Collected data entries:
= = = =

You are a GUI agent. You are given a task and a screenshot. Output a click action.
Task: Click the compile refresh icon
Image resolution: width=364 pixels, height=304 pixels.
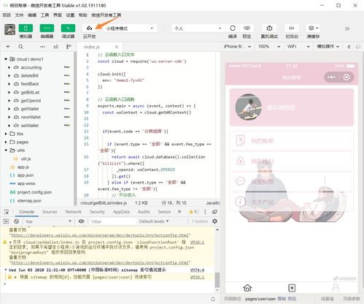[x=233, y=28]
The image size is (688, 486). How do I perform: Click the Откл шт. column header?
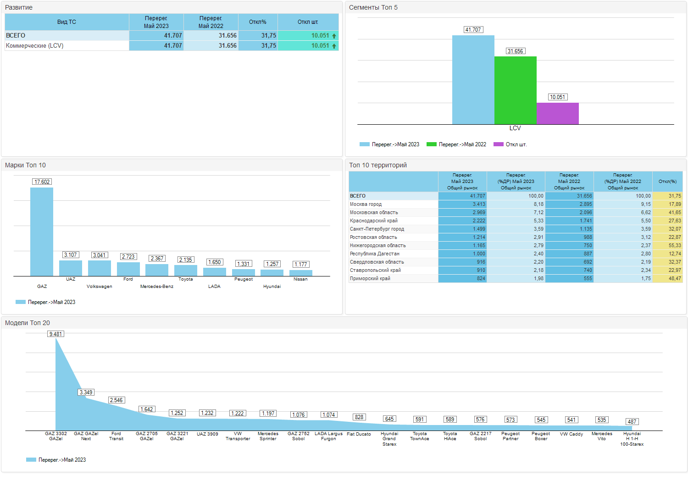tap(308, 22)
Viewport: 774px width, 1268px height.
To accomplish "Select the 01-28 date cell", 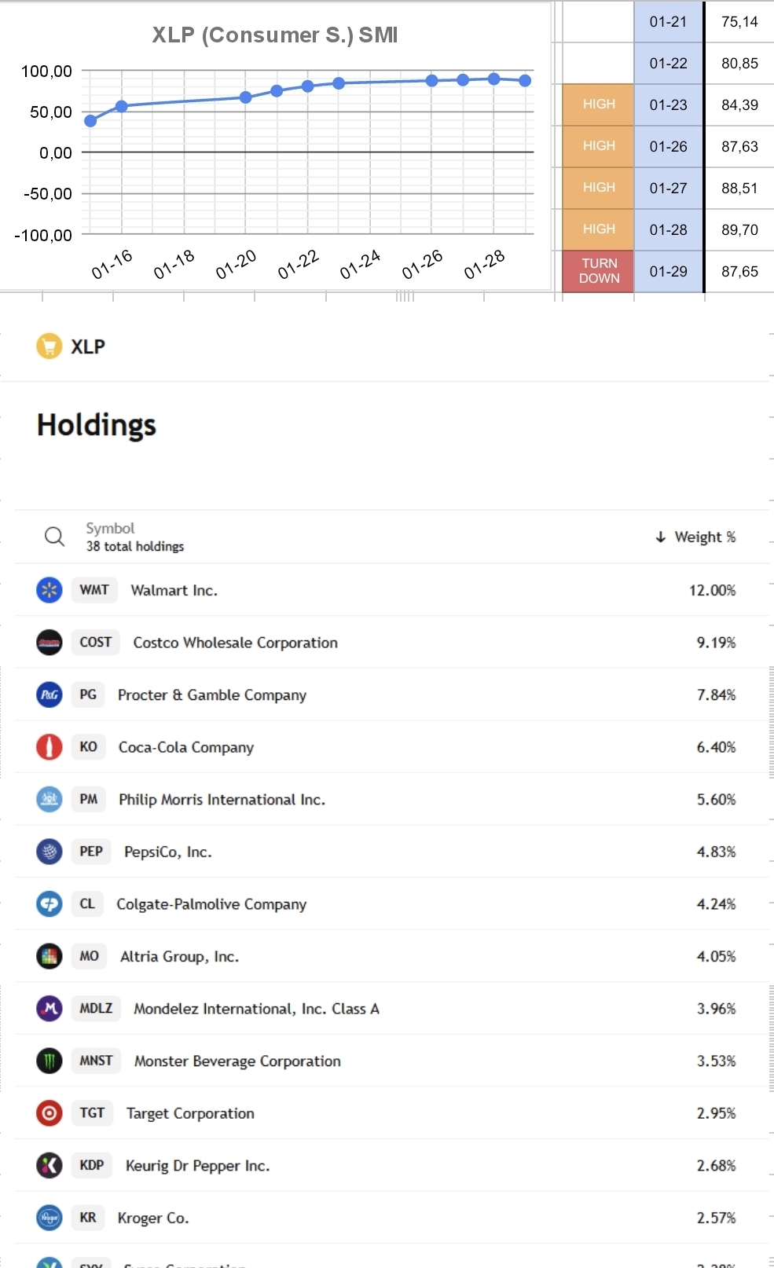I will [x=669, y=229].
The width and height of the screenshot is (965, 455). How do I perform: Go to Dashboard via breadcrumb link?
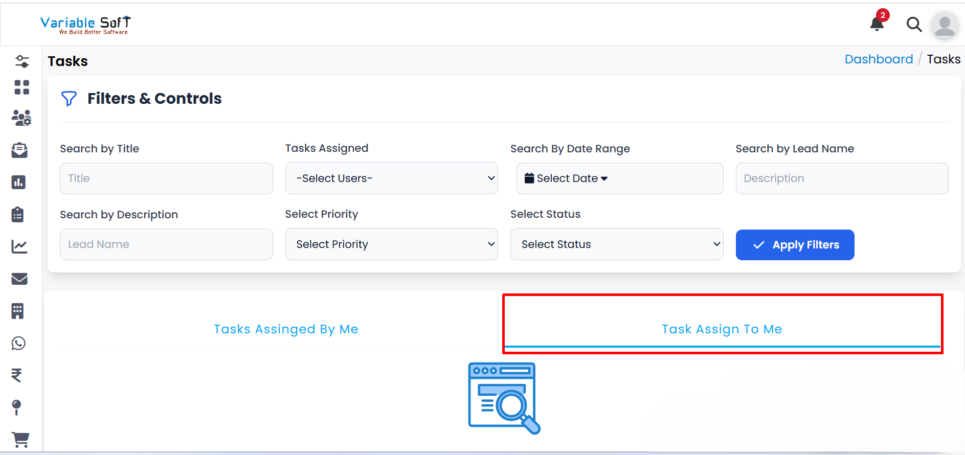[878, 59]
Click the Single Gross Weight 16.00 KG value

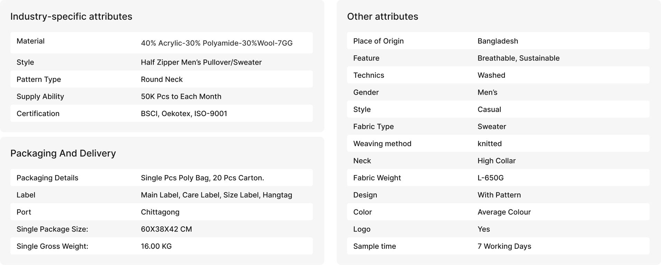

= = = =

> [TASK] In the answer, give only the lines from the one containing "The width and" through the end of the records above, each reproduced exactly. Include no pictures.

> [EXPECTED OUTPUT]
The width and height of the screenshot is (965, 455). How do I perform: Go to Dashboard via breadcrumb link?
[878, 59]
Click the Single Gross Weight 16.00 KG value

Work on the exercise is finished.